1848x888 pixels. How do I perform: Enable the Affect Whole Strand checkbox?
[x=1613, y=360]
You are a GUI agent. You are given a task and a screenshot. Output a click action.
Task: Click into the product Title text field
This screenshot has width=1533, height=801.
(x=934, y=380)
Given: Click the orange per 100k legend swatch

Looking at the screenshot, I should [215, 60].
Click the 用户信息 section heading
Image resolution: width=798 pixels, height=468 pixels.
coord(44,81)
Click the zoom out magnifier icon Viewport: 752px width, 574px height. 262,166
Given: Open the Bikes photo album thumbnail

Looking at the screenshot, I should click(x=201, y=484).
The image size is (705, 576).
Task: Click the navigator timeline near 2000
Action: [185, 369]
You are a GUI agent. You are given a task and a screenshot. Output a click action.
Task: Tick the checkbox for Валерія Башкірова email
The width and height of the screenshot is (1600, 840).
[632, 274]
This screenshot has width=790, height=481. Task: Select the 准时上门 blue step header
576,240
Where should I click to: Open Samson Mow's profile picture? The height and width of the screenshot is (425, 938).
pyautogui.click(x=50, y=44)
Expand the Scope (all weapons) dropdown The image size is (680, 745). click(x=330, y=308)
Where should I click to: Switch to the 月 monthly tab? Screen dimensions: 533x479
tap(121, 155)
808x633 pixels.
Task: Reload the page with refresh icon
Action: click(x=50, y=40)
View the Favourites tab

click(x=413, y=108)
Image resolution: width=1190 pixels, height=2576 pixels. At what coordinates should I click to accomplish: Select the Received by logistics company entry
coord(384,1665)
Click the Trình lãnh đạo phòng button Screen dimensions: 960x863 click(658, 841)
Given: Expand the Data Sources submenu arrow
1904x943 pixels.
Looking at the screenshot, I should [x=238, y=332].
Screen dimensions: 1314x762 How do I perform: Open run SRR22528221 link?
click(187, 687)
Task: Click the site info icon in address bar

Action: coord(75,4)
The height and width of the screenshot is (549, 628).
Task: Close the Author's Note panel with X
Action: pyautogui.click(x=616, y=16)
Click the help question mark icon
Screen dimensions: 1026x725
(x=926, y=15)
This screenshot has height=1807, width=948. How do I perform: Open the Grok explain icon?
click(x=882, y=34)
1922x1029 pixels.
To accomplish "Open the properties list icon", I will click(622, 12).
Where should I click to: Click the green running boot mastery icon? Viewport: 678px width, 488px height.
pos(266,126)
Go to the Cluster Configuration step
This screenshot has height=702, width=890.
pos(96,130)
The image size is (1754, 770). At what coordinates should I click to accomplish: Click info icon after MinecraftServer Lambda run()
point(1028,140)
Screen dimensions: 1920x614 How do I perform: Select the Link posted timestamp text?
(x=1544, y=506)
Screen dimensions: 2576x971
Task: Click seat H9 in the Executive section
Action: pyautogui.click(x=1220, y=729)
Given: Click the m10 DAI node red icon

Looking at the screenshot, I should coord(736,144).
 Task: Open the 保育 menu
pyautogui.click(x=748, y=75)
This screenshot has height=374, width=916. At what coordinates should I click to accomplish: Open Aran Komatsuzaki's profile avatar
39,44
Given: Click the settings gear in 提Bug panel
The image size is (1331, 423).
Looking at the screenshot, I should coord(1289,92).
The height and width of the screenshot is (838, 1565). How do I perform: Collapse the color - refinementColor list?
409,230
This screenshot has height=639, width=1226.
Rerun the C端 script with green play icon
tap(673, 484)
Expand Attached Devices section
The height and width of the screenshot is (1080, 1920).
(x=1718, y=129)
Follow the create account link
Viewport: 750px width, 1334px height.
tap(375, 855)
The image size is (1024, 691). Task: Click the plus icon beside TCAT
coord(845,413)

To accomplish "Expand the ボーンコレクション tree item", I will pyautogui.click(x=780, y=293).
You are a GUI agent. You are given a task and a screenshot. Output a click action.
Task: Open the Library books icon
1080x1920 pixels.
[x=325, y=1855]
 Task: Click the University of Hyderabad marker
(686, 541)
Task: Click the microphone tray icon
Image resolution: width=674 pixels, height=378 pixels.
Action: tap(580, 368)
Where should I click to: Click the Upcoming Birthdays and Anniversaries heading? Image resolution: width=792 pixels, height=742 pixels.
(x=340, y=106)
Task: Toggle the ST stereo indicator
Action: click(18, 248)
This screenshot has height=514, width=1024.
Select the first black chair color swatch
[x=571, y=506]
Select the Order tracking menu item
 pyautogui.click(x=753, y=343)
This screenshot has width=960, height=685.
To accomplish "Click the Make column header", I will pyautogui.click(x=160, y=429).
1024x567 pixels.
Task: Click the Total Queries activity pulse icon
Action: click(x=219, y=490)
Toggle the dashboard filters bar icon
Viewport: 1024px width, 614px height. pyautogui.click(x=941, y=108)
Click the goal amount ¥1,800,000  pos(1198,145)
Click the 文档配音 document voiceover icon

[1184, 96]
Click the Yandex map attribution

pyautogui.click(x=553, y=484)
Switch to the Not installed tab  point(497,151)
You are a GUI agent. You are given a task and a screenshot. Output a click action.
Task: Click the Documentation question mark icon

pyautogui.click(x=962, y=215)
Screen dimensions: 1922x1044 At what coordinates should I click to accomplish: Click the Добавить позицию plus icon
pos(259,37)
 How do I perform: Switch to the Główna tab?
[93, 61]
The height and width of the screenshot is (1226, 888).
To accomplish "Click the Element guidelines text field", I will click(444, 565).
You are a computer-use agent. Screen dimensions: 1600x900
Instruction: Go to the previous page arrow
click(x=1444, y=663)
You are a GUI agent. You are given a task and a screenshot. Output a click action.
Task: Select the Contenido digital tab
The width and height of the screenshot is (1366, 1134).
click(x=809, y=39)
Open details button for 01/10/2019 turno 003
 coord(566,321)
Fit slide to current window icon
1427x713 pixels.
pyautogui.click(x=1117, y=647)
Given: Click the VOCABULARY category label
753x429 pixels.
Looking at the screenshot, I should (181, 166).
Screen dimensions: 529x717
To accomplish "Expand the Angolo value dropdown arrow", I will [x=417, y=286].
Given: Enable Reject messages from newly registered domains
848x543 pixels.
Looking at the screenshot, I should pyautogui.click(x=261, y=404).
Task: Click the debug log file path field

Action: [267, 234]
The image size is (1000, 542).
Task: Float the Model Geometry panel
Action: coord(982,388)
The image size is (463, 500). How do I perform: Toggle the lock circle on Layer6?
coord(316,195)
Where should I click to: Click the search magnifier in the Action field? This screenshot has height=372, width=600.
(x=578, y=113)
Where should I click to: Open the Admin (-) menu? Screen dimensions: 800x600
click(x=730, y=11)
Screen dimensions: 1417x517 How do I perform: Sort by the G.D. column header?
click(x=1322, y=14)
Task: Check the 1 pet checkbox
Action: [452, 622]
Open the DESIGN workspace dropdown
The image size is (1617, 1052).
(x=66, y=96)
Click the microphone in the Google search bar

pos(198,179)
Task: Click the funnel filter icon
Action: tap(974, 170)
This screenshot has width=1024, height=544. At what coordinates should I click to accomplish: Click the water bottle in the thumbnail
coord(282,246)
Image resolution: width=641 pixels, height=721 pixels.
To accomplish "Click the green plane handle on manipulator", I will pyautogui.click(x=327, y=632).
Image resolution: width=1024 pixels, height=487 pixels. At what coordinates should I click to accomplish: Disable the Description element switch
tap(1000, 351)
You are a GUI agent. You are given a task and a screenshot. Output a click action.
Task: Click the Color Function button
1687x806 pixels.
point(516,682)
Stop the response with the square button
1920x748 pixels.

- EXERCISE DETAILS:
Among the lines above, repeat exactly those from the line with "This screenshot has width=1533, height=801." to the line with "Task: Tick the", counting both ends.

- YOUR SOLUTION:
This screenshot has width=1533, height=801.
(x=934, y=380)
Given: Click the orange per 100k legend swatch

Looking at the screenshot, I should [215, 60].
Click the 用户信息 section heading
Image resolution: width=798 pixels, height=468 pixels.
coord(44,81)
Click the zoom out magnifier icon Viewport: 752px width, 574px height. 262,166
Given: Open the Bikes photo album thumbnail

Looking at the screenshot, I should click(x=201, y=484).
The image size is (705, 576).
Task: Click the navigator timeline near 2000
Action: [185, 369]
You are a GUI agent. You are given a task and a screenshot. Output a click action.
Task: Tick the checkbox for Валерія Башкірова email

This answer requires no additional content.